Questioning Conspirituality

I’ve gotta be honest, I’m feeling a little QAnon queasy lately. It might have something to do with the fact that my mental breakdown eleven years ago was directly precipitated by exposure to conspiracy theories that were not very different from the kind we see infecting spiritual culture today.

I’ve written elsewhere about how I lost my sanity after becoming involved with an online cult that used sophisticated brainwashing techniques to prey on vulnerable people with weak ego structures. Well, I’m afraid movements like QAnon are employing similar tactics and this partly accounts for the explosion of interest in conspirituality (where conspiracy theories meet spirituality) since the pandemic began.

QAnon tore through some New Age communities like wildfire, and I’ve seen far too little resistance. Some of my own friends sank their teeth into some of these shaggy dog stories and came out conspiritually converted. Part of the problem is that modern spiritual folk have spent so much time dissolving their egos and decoupling from the mainstream, they’ve become more vulnerable to PSYOP manipulation by extremist activists.

The storming of the Capitol on January 6th made it more clear to me how broken our information ecology really is, not to mention our psycho-social-spiritual fabric itself, and how this will have increasingly bizarre and at times disastrous real-world consequences.
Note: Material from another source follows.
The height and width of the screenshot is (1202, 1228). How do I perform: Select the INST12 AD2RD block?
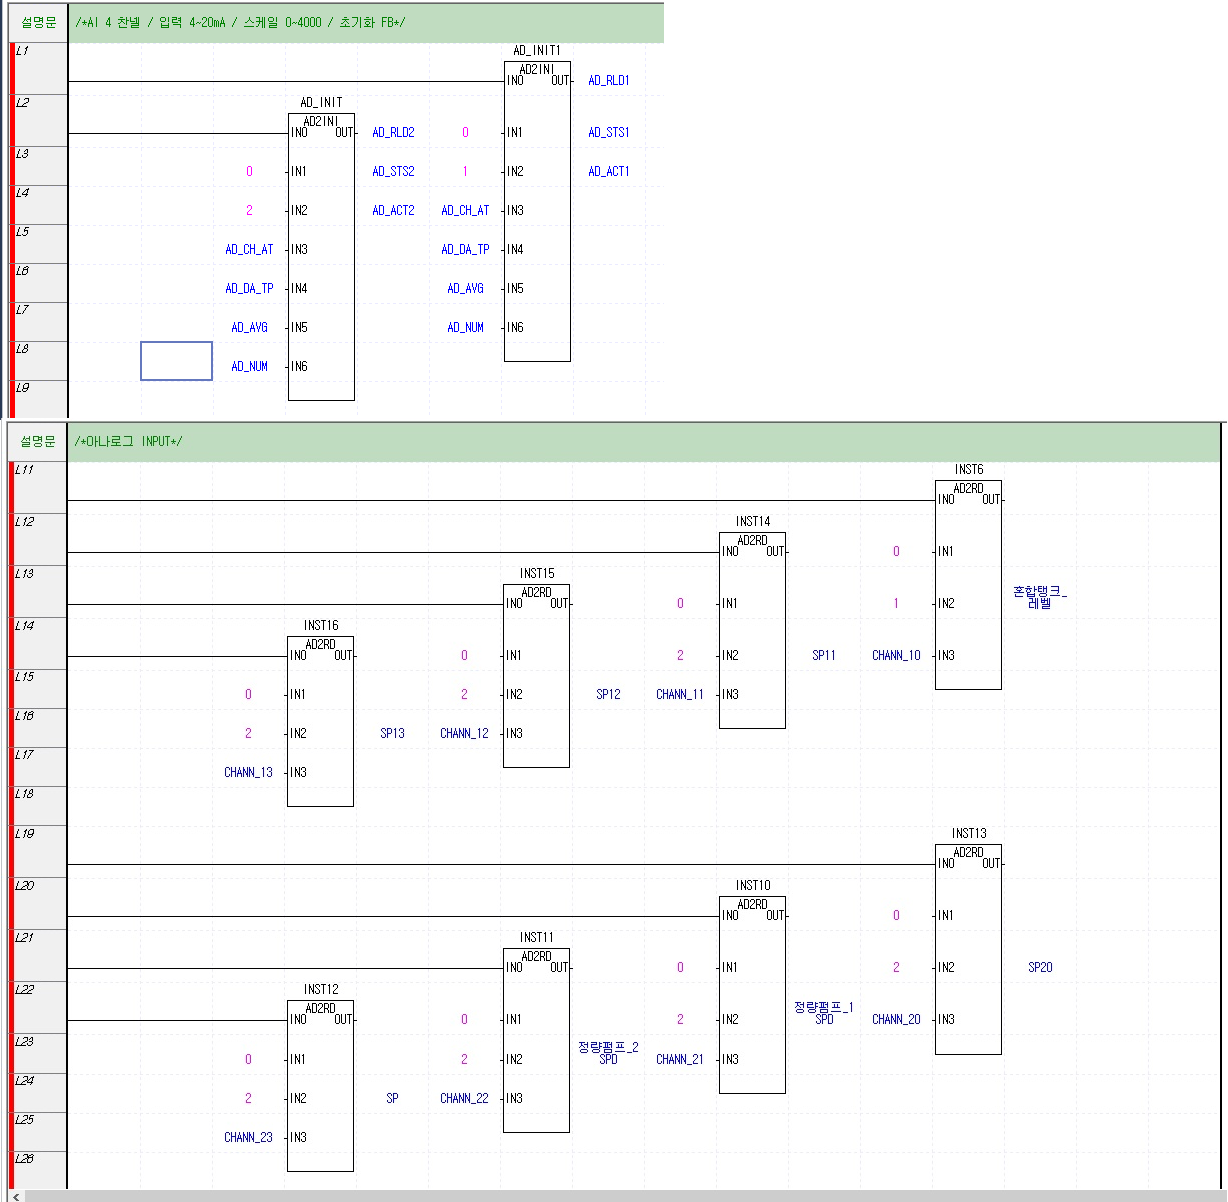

Though the events of that day could have been a lot worse, the images pressed themselves on our psyches in a primal way, like few others we’ve seen, and sent a clear message that “business as usual” no longer exists in the way it did a year ago or even a month ago.

Perhaps no image was more striking than the photo of the “QAnon Shaman” flexing on the dais of the Senate Chamber. It felt as though someone had opened a stargate and let something into our reality that normally isn’t supposed to be there. Joe Rogan shared it on Instagram with the caption, “Dear aliens, now would be a good time,” nailing the exact feeling I had. It was also fitting when you consider that this self-proclaimed shaman, Jake Angeli, genuinely believed he was exposing the presence of reptilian overlords who hover over Washington politicians, claiming he could sense them with his extrasensory abilities.

Investigating the QAnon Shaman’s claims or discussing the reality of aliens is beyond the scope of this post. Suffice to say I think he’s deluded in a major way and doing an injustice to the office of shamanism. The true shaman is able to balance ecstatic and intuitive states of consciousness with discernment and reason. He or she does not get swept up in the latest all-encompassing conspiracy theories about evil cabals (i.e. “There’s someone behind the scenes pulling the strings and that explains everything”) but instead is continuously aware of the daimonic, trickster nature of reality.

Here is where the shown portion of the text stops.